-- START LISTED ENTRIES --

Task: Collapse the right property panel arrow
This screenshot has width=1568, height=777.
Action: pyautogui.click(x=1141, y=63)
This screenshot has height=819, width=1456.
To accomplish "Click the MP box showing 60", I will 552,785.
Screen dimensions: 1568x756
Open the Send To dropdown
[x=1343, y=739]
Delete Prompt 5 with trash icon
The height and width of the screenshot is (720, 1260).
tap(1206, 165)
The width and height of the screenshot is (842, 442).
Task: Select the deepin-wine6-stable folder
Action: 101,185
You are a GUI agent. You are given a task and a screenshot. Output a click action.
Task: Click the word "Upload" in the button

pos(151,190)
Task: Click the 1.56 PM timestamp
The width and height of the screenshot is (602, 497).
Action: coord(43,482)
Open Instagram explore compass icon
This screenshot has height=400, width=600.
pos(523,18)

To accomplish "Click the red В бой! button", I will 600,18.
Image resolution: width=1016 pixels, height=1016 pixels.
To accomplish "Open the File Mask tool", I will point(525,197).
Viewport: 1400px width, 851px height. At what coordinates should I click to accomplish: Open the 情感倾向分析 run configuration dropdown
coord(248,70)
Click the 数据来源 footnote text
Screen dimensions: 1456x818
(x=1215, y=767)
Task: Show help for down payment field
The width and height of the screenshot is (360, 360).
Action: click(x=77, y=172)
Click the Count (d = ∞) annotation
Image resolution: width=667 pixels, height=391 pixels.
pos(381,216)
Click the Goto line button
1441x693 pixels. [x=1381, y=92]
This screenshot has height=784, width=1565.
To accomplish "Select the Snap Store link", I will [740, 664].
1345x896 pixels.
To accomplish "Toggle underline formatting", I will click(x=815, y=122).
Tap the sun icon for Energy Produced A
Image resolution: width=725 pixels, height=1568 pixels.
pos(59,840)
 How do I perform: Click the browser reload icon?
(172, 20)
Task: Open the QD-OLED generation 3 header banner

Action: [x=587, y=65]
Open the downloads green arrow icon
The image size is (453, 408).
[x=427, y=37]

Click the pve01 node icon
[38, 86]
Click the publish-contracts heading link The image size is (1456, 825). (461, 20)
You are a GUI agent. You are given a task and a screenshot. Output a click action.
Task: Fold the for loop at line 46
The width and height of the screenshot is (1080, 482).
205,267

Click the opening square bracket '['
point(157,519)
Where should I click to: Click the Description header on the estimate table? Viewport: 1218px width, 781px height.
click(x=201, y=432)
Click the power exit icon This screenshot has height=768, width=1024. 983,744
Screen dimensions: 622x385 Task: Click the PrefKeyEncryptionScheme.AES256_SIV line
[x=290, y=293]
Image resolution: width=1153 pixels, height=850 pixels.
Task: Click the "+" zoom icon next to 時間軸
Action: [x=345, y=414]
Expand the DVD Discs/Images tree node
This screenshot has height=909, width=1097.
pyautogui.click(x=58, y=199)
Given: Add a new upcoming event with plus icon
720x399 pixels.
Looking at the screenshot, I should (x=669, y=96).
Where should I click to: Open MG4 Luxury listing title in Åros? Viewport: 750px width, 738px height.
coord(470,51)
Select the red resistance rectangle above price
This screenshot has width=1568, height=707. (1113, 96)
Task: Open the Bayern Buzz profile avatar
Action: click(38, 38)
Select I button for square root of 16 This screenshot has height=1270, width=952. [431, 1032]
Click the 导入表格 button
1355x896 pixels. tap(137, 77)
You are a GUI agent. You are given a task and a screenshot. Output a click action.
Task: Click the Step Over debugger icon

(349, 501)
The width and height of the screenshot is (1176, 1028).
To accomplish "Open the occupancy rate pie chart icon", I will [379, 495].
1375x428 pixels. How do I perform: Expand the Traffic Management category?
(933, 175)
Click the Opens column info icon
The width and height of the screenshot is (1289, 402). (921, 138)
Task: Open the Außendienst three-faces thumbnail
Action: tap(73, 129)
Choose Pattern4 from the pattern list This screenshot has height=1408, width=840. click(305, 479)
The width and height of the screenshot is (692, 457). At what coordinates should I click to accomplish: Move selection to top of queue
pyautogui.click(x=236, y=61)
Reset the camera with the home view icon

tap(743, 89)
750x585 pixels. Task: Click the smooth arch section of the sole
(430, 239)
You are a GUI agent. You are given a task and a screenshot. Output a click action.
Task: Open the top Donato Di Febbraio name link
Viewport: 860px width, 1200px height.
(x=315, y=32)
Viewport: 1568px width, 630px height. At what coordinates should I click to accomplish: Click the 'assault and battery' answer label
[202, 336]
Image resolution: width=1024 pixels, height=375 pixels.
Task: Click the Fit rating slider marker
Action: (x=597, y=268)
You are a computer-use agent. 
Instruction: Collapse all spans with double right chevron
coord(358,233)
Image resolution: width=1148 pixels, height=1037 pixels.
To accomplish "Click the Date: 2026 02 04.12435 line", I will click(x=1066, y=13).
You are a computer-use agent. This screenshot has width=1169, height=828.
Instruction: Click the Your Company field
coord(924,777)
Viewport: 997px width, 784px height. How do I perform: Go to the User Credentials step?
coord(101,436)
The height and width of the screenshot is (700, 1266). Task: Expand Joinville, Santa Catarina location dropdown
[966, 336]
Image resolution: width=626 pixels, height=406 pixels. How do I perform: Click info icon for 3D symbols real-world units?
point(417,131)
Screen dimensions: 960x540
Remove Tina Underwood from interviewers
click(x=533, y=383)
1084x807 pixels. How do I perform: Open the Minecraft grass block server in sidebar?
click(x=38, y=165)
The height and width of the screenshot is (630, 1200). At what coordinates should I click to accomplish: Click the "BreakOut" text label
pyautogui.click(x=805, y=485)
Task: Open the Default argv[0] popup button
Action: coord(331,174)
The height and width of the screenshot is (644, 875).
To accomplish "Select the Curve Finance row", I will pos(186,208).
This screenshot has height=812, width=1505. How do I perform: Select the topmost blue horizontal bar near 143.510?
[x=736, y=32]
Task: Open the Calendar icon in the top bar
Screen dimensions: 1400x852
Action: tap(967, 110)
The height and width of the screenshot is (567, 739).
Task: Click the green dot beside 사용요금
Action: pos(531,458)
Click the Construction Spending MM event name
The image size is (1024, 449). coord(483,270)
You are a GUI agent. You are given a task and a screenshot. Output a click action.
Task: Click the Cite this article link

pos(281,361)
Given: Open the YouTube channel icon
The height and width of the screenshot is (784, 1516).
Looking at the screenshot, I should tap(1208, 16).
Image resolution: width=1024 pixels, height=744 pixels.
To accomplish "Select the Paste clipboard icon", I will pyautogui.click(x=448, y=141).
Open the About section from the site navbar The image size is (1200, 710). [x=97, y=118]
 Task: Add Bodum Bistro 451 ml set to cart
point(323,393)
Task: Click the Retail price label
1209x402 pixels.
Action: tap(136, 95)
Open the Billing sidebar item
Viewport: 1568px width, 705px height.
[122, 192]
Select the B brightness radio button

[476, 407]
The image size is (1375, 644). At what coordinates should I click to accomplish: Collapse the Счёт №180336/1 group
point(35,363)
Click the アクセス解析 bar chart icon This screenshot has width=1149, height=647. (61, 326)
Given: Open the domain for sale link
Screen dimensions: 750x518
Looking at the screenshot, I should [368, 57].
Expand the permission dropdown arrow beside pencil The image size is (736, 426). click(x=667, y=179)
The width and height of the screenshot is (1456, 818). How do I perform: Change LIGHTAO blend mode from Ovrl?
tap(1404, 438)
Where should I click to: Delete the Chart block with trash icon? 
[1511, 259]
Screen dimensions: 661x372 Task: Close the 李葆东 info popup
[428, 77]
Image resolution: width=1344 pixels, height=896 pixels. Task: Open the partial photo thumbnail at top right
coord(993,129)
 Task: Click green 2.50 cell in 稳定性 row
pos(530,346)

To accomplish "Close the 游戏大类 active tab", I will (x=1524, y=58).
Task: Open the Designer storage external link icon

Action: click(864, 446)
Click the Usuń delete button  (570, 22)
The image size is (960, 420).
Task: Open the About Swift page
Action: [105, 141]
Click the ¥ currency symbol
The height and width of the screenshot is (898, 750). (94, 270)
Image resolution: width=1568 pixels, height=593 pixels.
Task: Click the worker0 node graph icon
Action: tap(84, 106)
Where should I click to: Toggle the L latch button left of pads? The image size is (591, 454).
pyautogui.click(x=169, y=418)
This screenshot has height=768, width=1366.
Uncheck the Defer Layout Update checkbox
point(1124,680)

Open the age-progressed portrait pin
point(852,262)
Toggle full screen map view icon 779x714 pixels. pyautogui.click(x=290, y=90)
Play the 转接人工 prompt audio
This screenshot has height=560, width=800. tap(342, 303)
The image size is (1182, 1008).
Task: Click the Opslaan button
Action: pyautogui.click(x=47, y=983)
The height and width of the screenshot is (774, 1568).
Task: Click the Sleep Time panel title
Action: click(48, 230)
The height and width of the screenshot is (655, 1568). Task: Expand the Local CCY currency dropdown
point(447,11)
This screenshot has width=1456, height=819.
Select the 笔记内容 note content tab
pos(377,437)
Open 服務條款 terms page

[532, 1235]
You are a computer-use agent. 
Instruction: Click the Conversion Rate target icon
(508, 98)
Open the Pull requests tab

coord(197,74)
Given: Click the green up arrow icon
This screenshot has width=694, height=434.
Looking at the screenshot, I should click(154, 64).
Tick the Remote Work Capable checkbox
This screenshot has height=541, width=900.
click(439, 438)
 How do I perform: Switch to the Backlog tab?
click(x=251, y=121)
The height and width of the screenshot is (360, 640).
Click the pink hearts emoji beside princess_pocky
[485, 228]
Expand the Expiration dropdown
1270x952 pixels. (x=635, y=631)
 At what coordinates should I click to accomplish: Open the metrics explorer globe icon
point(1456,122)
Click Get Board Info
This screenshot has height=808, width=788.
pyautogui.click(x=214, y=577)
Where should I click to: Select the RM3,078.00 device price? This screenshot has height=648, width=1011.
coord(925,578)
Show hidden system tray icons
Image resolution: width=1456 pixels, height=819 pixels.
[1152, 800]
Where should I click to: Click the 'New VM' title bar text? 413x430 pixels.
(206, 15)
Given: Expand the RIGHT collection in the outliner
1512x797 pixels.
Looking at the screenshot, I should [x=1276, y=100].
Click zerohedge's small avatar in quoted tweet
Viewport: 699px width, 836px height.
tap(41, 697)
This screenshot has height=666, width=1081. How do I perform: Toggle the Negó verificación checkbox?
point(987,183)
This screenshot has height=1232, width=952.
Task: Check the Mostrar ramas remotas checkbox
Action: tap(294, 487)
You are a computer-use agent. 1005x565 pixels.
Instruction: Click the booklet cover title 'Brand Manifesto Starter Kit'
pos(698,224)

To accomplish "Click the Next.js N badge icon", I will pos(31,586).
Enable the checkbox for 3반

-- END LISTED ENTRIES --

**DIRECTIONS:** Reproduce the entries verbatim, from the first line through the line that contains "[x=1343, y=739]".

**TASK OUTPUT:**
Task: Collapse the right property panel arrow
This screenshot has width=1568, height=777.
Action: pyautogui.click(x=1141, y=63)
This screenshot has height=819, width=1456.
To accomplish "Click the MP box showing 60", I will 552,785.
Screen dimensions: 1568x756
Open the Send To dropdown
[x=1343, y=739]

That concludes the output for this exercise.